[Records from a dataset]
......
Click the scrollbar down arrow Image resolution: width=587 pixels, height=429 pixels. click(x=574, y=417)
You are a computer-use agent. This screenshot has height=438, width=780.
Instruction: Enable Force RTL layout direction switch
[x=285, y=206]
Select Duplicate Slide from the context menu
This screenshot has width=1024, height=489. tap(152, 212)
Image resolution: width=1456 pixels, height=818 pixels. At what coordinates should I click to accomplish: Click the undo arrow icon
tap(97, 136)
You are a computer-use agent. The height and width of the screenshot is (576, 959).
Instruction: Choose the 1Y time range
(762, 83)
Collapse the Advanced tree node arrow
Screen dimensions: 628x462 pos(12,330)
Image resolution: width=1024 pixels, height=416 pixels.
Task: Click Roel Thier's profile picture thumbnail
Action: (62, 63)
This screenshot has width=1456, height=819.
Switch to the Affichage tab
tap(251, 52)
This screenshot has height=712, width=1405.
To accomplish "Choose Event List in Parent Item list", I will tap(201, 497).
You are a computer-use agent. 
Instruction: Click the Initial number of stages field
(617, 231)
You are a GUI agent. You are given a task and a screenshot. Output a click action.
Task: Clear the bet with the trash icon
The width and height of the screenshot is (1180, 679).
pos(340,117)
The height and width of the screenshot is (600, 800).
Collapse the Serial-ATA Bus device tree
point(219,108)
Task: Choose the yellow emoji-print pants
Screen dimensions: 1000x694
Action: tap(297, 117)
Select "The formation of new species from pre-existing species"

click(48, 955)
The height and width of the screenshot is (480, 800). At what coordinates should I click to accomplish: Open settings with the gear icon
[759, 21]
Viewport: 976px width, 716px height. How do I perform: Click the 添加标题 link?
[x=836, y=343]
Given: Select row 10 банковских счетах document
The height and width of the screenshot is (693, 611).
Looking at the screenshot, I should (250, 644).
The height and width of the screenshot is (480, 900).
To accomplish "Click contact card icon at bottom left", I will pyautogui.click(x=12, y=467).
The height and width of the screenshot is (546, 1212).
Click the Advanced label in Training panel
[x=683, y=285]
......
§ **Aim**
Repeat all of the records above word for word, keeping every line.

§ **Task response**
Click the scrollbar down arrow Image resolution: width=587 pixels, height=429 pixels. click(x=574, y=417)
You are a computer-use agent. This screenshot has height=438, width=780.
Instruction: Enable Force RTL layout direction switch
[x=285, y=206]
Select Duplicate Slide from the context menu
This screenshot has width=1024, height=489. tap(152, 212)
Image resolution: width=1456 pixels, height=818 pixels. At what coordinates should I click to accomplish: Click the undo arrow icon
tap(97, 136)
You are a computer-use agent. The height and width of the screenshot is (576, 959).
Instruction: Choose the 1Y time range
(762, 83)
Collapse the Advanced tree node arrow
Screen dimensions: 628x462 pos(12,330)
Image resolution: width=1024 pixels, height=416 pixels.
Task: Click Roel Thier's profile picture thumbnail
Action: (62, 63)
This screenshot has width=1456, height=819.
Switch to the Affichage tab
tap(251, 52)
This screenshot has height=712, width=1405.
To accomplish "Choose Event List in Parent Item list", I will tap(201, 497).
You are a computer-use agent. 
Instruction: Click the Initial number of stages field
(617, 231)
You are a GUI agent. You are given a task and a screenshot. Output a click action.
Task: Clear the bet with the trash icon
The width and height of the screenshot is (1180, 679).
pos(340,117)
The height and width of the screenshot is (600, 800).
Collapse the Serial-ATA Bus device tree
point(219,108)
Task: Choose the yellow emoji-print pants
Screen dimensions: 1000x694
Action: tap(297, 117)
Select "The formation of new species from pre-existing species"

click(48, 955)
The height and width of the screenshot is (480, 800). At what coordinates should I click to accomplish: Open settings with the gear icon
[759, 21]
Viewport: 976px width, 716px height. How do I perform: Click the 添加标题 link?
[x=836, y=343]
Given: Select row 10 банковских счетах document
The height and width of the screenshot is (693, 611).
Looking at the screenshot, I should (250, 644).
The height and width of the screenshot is (480, 900).
To accomplish "Click contact card icon at bottom left", I will pyautogui.click(x=12, y=467).
The height and width of the screenshot is (546, 1212).
Click the Advanced label in Training panel
[x=683, y=285]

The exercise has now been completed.